Repeat each record that follows, keeping it identical.

• _Data for this exercise_:
= = = = =

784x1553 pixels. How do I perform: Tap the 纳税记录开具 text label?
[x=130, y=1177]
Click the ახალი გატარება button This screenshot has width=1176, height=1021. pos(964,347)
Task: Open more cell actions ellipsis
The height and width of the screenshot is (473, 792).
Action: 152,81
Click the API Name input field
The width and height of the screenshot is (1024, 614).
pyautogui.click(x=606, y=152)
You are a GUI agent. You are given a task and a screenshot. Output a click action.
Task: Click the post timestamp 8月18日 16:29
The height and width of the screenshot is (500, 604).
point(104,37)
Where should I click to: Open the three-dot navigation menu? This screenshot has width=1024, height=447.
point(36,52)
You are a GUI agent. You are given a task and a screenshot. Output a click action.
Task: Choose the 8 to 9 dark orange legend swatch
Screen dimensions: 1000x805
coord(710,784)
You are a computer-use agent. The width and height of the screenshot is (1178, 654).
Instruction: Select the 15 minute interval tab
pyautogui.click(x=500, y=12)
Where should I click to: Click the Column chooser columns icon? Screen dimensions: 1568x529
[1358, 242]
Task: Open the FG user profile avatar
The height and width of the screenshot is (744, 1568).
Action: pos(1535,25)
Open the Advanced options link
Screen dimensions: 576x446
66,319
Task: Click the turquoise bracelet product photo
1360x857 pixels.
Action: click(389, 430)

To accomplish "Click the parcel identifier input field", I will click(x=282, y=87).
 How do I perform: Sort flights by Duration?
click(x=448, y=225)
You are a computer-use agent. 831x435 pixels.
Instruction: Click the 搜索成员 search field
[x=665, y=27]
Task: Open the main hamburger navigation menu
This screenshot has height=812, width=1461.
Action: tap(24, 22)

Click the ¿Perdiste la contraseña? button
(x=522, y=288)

= = = = =

• _Expected output_:
784x1553 pixels. How do I perform: Tap the 纳税记录开具 text label?
[x=130, y=1177]
Click the ახალი გატარება button This screenshot has width=1176, height=1021. pos(964,347)
Task: Open more cell actions ellipsis
The height and width of the screenshot is (473, 792).
Action: 152,81
Click the API Name input field
The width and height of the screenshot is (1024, 614).
pyautogui.click(x=606, y=152)
You are a GUI agent. You are given a task and a screenshot. Output a click action.
Task: Click the post timestamp 8月18日 16:29
The height and width of the screenshot is (500, 604).
point(104,37)
Where should I click to: Open the three-dot navigation menu? This screenshot has width=1024, height=447.
point(36,52)
You are a GUI agent. You are given a task and a screenshot. Output a click action.
Task: Choose the 8 to 9 dark orange legend swatch
Screen dimensions: 1000x805
coord(710,784)
You are a computer-use agent. The width and height of the screenshot is (1178, 654).
Instruction: Select the 15 minute interval tab
pyautogui.click(x=500, y=12)
Where should I click to: Click the Column chooser columns icon? Screen dimensions: 1568x529
[1358, 242]
Task: Open the FG user profile avatar
The height and width of the screenshot is (744, 1568).
Action: pos(1535,25)
Open the Advanced options link
Screen dimensions: 576x446
66,319
Task: Click the turquoise bracelet product photo
1360x857 pixels.
Action: click(389, 430)

To accomplish "Click the parcel identifier input field", I will click(x=282, y=87).
 How do I perform: Sort flights by Duration?
click(x=448, y=225)
You are a computer-use agent. 831x435 pixels.
Instruction: Click the 搜索成员 search field
[x=665, y=27]
Task: Open the main hamburger navigation menu
This screenshot has height=812, width=1461.
Action: tap(24, 22)

Click the ¿Perdiste la contraseña? button
(x=522, y=288)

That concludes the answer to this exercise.